Interning In First Year: Some Fresh Experiences Of a Law School Student

The following post describes the experience of a first-year law student interning in a NGO. You need to check out this page if your interest is in finding good legal internships.Long time since you have seen a good post on internship here. Srishti Aishwarya, who just finished her first year in NUJS has been doing an internship. She was kind enough to share her experiences and thoughts about interning with an NGO.

When I joined the law school, the first thing that struck my “wanna be” “gonna be” lawyer’s mind as resembling “professionalism” was the whole notion of “Internship”. That made me go nuts to get a good internship as we are supposed to do at the end of first year. After whole lot of hoopla and deliberation with regard to organization and place to intern , I finally managed to bag my first internship in an NGO as we are supposed to do in 1st yr, 3 months in advance.

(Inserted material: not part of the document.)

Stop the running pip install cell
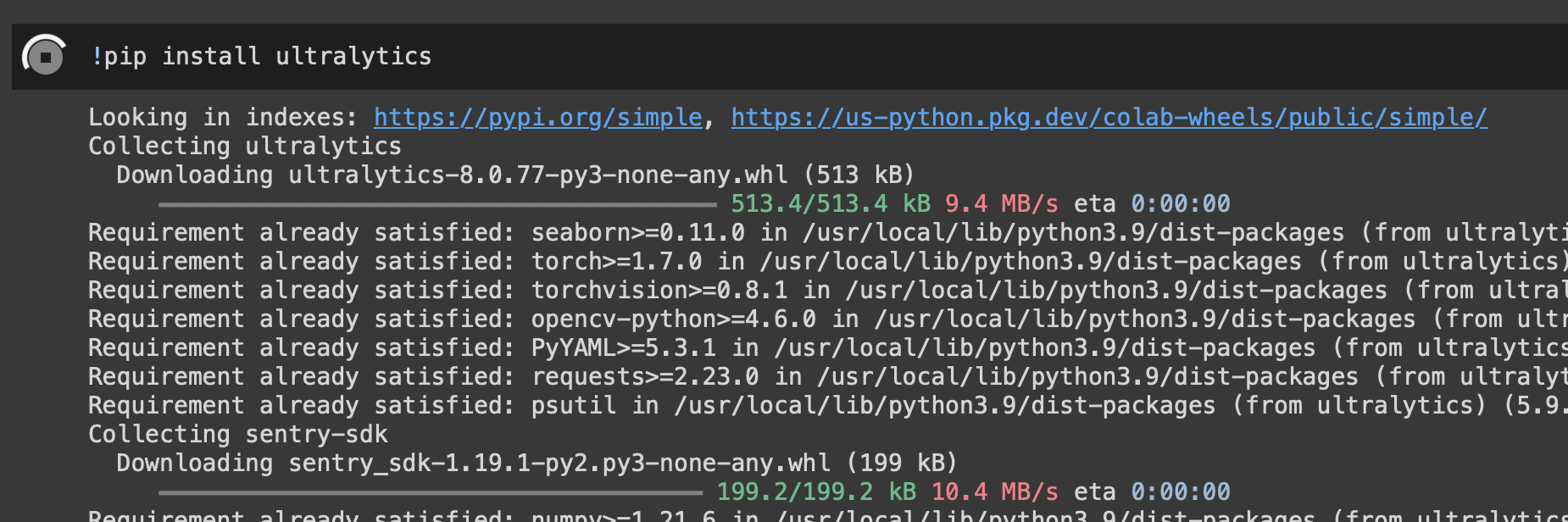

Like a crawling infant anxious to walk, I was more than keyed up to join the “office” of XXXX (a legal NGO, name removed by editor) with date and time fixed in April in anticipation of my joining in may!

I made an announcement to every acquaintance and relative of mine that I have to intern in holidays and it will start right after I come back. But when the D-day arrived, the funniest thing happened; I missed it! On the day when I was supposed to join, I didn’t get up before noon. When I got up I realized that it’s too late to go to the office.

Finally, I joined the internship the very next day. I was there exactly on time showing my sincerity and kind of what I thought as commitment towards the work and expecting the same in return. This expectation was because of my notion of “professional” efficacy and accuracy, exuberating “official” air kind of working style. But I had to get rid of my preconceived notions when the ambience illustrated the fact of ineptness and imprecision.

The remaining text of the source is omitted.